Excerpted passage:

Editor’s Note: Warning: This story contains graphic imagery.

At a field hospital close to the eastern Ukrainian city of Bakhmut under siege, a buzzer sounds. Patients start to come in.

Orderlies and doctors jump to their feet. The doors – closed to keep out a bitter chill – are pinned back. Seconds later, a trolley rushes in. 

Stretched out, a muddied soldier lays — one leg of his trouser pants obliterated.

He’s whisked inside a triage room to be stabilized. A scream of pain comes from behind the closed door. 

In the hallway, what’s left of his trousers are picked apart by staff for documents and evidence of what happened.  

A finger-sized piece of shrapnel is dug out. The tourniquet used to stem blood loss is extracted from the heap. 

Once sorted, the mess of mangled cloth is placed in a black bin bag, along with the remnants of other war-wounded soldiers’ belongings.

Blood on the floor is quickly mopped up but the rusty stench remains. 

Later, this soldier is moved and carried out on another trolley to an awaiting ambulance.

“Cold, cold,” he says. “Where is my leg?” 

Outside, ashen-faced soldiers pile out of the back of an army truck. They move slowly, some with limps, through the doors of the cramped field hospital.

A quick triage is carried out, their injuries marked down on clipboards. They wait quietly to be seen and then moved on to better-equipped hospitals further back from the front. 

Their faces sullen and exhausted, the walking wounded come outside to smoke. Some have concussions, some have bruises, says a soldier named Vasyl. 

“I was concussed hard a couple of times. My shoulder was bruised because I was hit by a wall. And my ribs hurt, my chest,” he says before our conversation is cut short by the arrival of another ambulance. 

The patients, briefly here, are kept company and watched over by visiting priests. Those worse off, with limbs torn and blasted, are prayed for in the hallway.  

It’s a rinse and repeat system. Day and night, the casualties pour in — and the doctors do what they can. 

“We need weapons, and we need them now. Not next month, now,” one porter says, in a brief break from moving patients. 

Bloodied stretchers, discarded medical gloves and foil “space blankets” litter the ground outside. 

Here the war is all too real, the casualties unavoidable.

Items listed in a dataset
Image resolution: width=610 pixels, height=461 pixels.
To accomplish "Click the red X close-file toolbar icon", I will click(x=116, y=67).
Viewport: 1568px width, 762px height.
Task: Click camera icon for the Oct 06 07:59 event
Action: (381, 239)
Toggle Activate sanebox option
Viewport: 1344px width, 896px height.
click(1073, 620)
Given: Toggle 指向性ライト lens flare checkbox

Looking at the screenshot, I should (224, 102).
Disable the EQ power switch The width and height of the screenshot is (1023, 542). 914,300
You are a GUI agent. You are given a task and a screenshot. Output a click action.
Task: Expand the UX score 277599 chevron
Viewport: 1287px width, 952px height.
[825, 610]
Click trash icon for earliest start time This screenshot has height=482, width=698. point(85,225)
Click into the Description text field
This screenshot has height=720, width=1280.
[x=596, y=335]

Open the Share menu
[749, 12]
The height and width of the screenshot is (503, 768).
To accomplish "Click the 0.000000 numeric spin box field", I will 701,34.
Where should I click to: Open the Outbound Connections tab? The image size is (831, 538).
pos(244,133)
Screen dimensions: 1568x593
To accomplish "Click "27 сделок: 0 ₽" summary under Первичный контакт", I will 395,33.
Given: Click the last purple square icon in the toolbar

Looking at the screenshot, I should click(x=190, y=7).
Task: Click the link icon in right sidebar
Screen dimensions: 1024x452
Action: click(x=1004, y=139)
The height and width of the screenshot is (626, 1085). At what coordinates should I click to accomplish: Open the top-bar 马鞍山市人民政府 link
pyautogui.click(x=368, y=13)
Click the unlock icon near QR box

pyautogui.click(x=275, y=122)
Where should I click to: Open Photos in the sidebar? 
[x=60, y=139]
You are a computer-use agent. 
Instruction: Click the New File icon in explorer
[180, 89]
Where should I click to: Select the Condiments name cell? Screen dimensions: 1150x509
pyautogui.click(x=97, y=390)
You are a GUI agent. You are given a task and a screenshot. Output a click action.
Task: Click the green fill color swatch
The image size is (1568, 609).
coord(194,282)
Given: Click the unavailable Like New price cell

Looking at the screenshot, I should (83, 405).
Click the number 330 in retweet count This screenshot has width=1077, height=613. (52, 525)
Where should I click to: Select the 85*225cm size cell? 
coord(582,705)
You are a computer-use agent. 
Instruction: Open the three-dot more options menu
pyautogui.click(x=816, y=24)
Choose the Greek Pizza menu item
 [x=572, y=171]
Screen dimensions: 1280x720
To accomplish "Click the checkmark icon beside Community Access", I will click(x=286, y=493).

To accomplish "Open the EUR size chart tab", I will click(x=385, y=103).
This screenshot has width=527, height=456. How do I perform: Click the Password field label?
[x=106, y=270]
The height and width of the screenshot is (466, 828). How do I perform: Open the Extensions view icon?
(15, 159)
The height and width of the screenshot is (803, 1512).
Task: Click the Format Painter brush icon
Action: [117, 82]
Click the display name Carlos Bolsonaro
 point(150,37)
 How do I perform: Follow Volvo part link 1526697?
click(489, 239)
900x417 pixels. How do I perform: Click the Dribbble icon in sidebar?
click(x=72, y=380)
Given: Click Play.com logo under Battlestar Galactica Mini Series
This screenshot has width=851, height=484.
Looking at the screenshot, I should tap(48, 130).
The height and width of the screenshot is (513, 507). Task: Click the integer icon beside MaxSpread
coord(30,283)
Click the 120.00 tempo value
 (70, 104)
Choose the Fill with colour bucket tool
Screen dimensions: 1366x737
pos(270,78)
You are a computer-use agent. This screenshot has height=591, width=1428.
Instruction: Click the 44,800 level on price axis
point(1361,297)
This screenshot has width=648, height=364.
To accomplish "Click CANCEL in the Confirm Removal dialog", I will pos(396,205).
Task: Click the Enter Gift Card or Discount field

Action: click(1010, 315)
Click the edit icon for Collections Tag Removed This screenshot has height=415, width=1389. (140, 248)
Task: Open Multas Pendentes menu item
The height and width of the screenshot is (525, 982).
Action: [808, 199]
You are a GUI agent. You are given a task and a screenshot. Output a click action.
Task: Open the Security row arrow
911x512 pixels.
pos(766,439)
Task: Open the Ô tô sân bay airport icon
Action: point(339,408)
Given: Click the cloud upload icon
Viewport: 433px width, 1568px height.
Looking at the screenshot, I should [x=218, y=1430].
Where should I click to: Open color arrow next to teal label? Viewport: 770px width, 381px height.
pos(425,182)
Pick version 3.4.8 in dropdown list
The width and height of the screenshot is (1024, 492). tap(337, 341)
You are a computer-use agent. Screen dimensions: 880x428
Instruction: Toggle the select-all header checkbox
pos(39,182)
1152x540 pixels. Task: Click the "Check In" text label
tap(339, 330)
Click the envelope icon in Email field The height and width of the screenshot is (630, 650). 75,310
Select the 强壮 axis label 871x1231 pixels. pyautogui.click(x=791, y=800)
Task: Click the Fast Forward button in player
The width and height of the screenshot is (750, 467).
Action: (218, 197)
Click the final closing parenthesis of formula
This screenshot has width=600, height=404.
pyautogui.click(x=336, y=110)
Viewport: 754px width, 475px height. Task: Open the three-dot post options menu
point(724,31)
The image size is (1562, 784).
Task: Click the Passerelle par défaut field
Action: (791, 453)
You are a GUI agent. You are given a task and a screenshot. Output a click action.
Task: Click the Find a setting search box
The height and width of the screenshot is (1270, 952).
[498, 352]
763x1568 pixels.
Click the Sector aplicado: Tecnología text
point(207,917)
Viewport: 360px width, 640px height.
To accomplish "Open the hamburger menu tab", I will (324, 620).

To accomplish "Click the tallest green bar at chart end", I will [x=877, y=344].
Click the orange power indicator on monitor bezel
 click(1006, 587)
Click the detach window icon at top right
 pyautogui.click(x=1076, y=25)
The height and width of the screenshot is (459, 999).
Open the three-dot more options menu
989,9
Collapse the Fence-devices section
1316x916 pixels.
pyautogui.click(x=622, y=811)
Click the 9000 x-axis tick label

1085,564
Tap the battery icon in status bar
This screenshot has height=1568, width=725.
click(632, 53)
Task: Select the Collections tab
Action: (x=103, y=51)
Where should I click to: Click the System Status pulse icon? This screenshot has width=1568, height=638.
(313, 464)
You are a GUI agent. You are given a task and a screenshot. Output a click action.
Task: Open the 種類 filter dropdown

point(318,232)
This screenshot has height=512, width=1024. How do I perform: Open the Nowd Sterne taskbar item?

Task to complete: Retype the stretch of the field hospital passage from "He’s whisked inside" through "war-wounded soldiers’ belongings." word for word.

Task response:
He’s whisked inside a triage room to be stabilized. A scream of pain comes from behind the closed door. 

In the hallway, what’s left of his trousers are picked apart by staff for documents and evidence of what happened.  

A finger-sized piece of shrapnel is dug out. The tourniquet used to stem blood loss is extracted from the heap. 

Once sorted, the mess of mangled cloth is placed in a black bin bag, along with the remnants of other war-wounded soldiers’ belongings.